I have checked wvdial and have use minicom before.
wvdial seems to used to dialup connect, not to make phone call
I have used minicom to handle some circuit (it's likely to HyperTerminal on
Windows), I think this can be use to dial because it handle modem with AT
commands. If I know AT commands, I can make phone call too.
Maybe dtmfdial is a solution too, but I don't know how to configure it yet.

any other idea, who have make phone call using modem on Linux before? Please
let me know.

Thank you all. ;)

Thang Kieu

On 8/11/07, Ken Irving <[EMAIL PROTECTED]> wrote:
>
> On Fri, Aug 10, 2007 at 11:20:20PM -0700, Jeff D wrote:
> > On Sat, 11 Aug 2007, Kieu Minh Thang wrote:
> >>
> >> I have install dtmfdial, but it seems my Debian doesn't have driver for
> >> modem. But I see that dtmfdial is very simple program, just a binary
> file,
> >> no config file. How does this know what device used to dial, where can
> I
> >> config modem device for it ?
> >>
> > you might want to check out wvdial, I've used it before with good
> results.

## To be done
**1.** How would you say "Maybe dtmfdial is a solution too, but I don't know how to configure it yet." from the mailing-list message about dialing with a modem on Linux in Spanish?
**2.** Can you reproduce all of the records below, replacing each "screenshot" with "screen capture" and leaving everything else the same? Omit the pictures from your answer.

## Task inputs

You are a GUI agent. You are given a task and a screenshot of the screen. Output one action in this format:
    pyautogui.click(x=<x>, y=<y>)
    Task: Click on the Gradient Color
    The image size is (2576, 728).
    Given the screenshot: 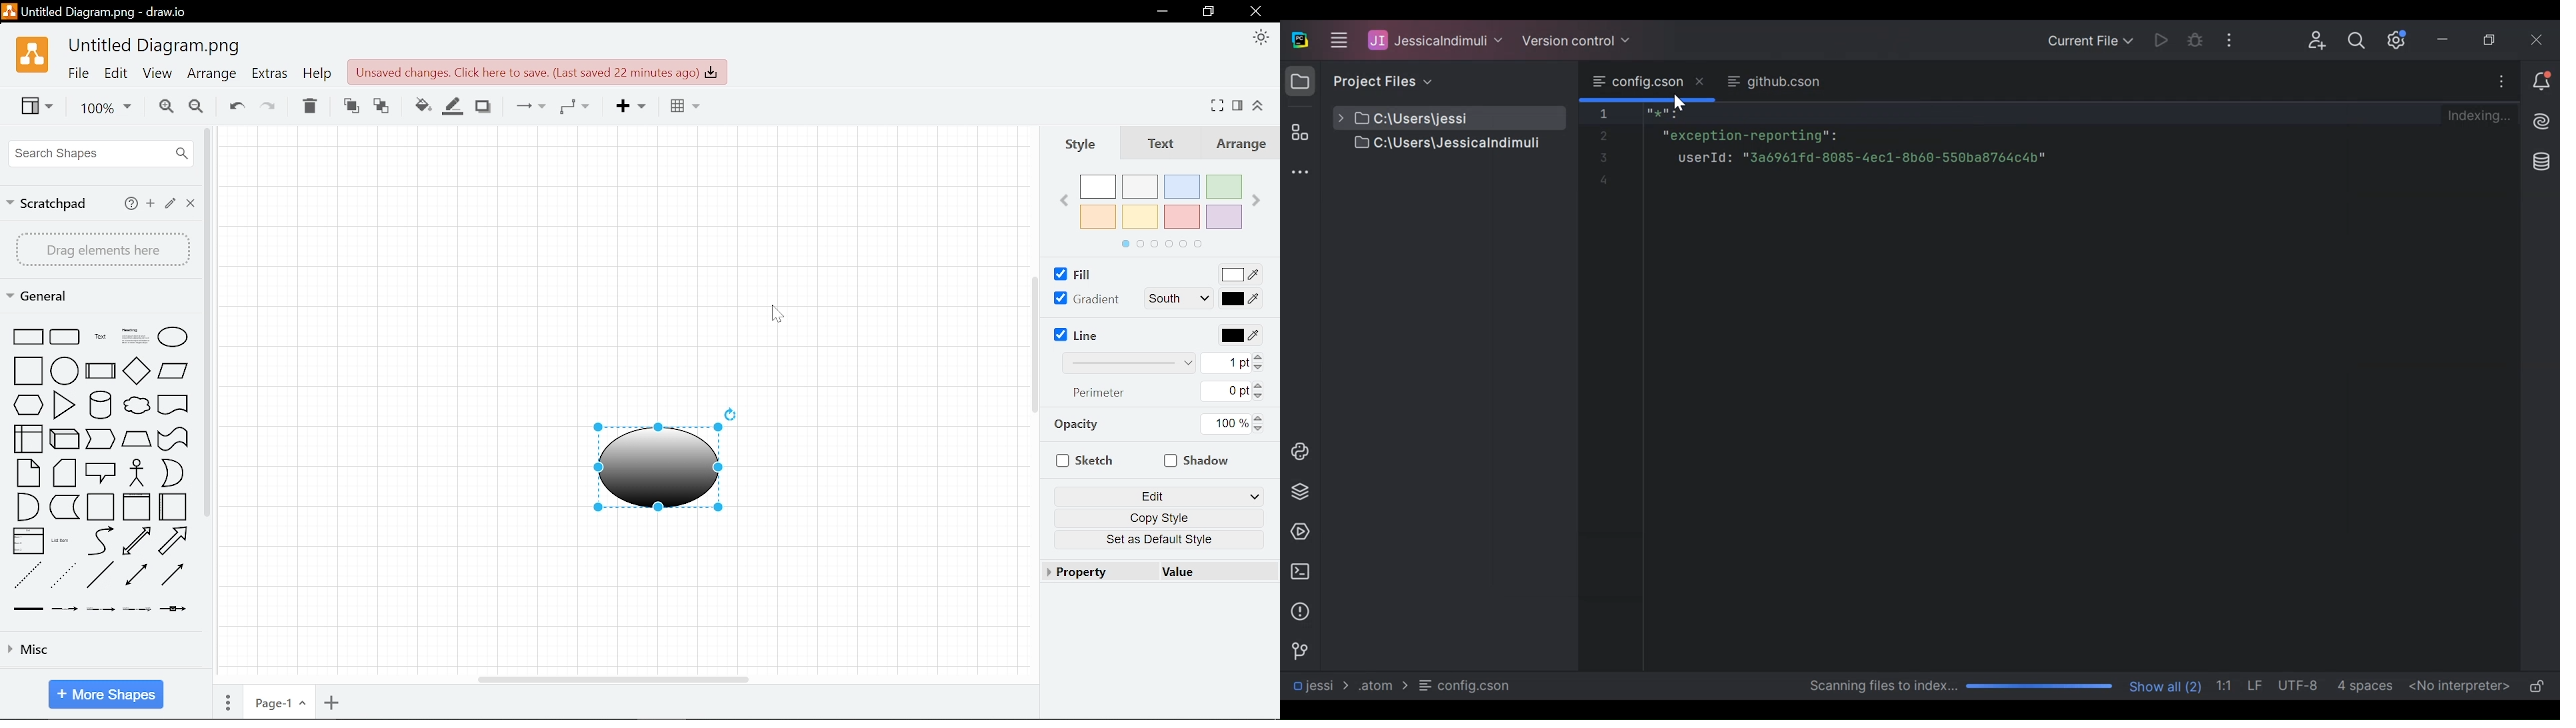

## Answers for this exercise
**1.** Quizás dtmfdial también sea una solución, pero todavía no sé cómo configurarlo.

**2.**
You are a GUI agent. You are given a task and a screen capture of the screen. Output one action in this format:
    pyautogui.click(x=<x>, y=<y>)
    Task: Click on the Gradient Color
    The image size is (2576, 728).
    Given the screen capture: 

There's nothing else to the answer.